Copy out the text of the records below word for word, leaving out the pictures.

> Exercise material:
--- START ---
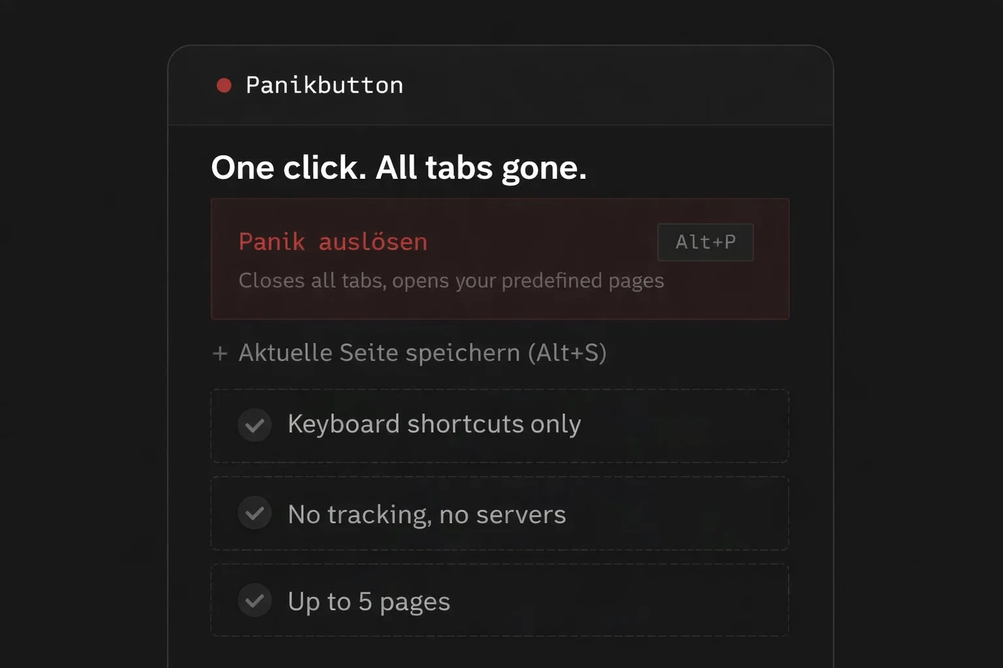Viewport: 1003px width, 668px height.
Task: Trigger Panik auslösen
Action: point(333,241)
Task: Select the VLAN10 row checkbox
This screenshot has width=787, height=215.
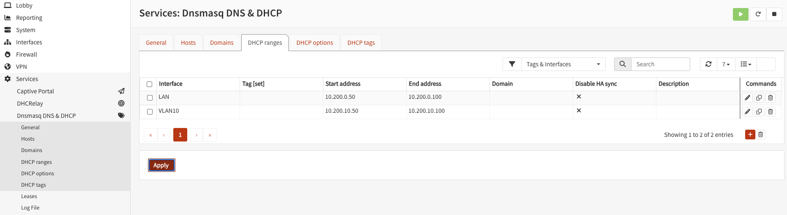Action: click(150, 112)
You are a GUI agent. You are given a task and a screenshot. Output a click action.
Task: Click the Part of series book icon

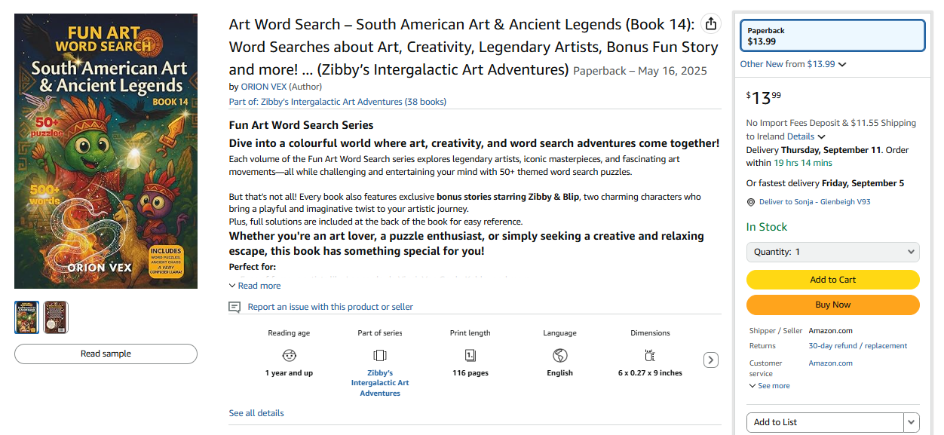tap(380, 355)
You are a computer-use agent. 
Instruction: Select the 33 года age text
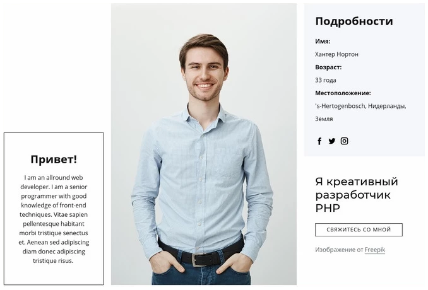tap(326, 80)
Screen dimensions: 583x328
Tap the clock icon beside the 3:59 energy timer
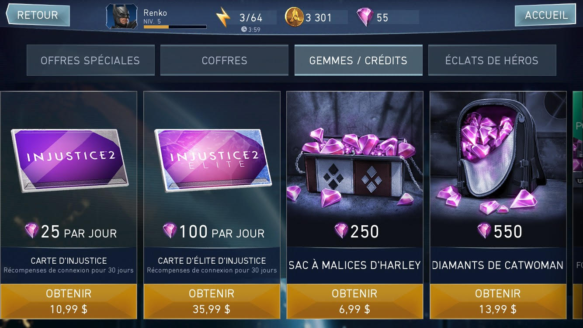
--- END ---
> Written response:
Viewport: 1003px width, 668px height.
Task: Trigger Panik auslösen
Action: point(333,241)
Task: Select the VLAN10 row checkbox
This screenshot has width=787, height=215.
Action: click(150, 112)
You are a GUI agent. You are given a task and a screenshot. Output a click action.
Task: Click the Part of series book icon

tap(380, 355)
You are a computer-use agent. 
Instruction: Select the 33 года age text
tap(326, 80)
Screen dimensions: 583x328
Tap the clock icon beside the 3:59 energy timer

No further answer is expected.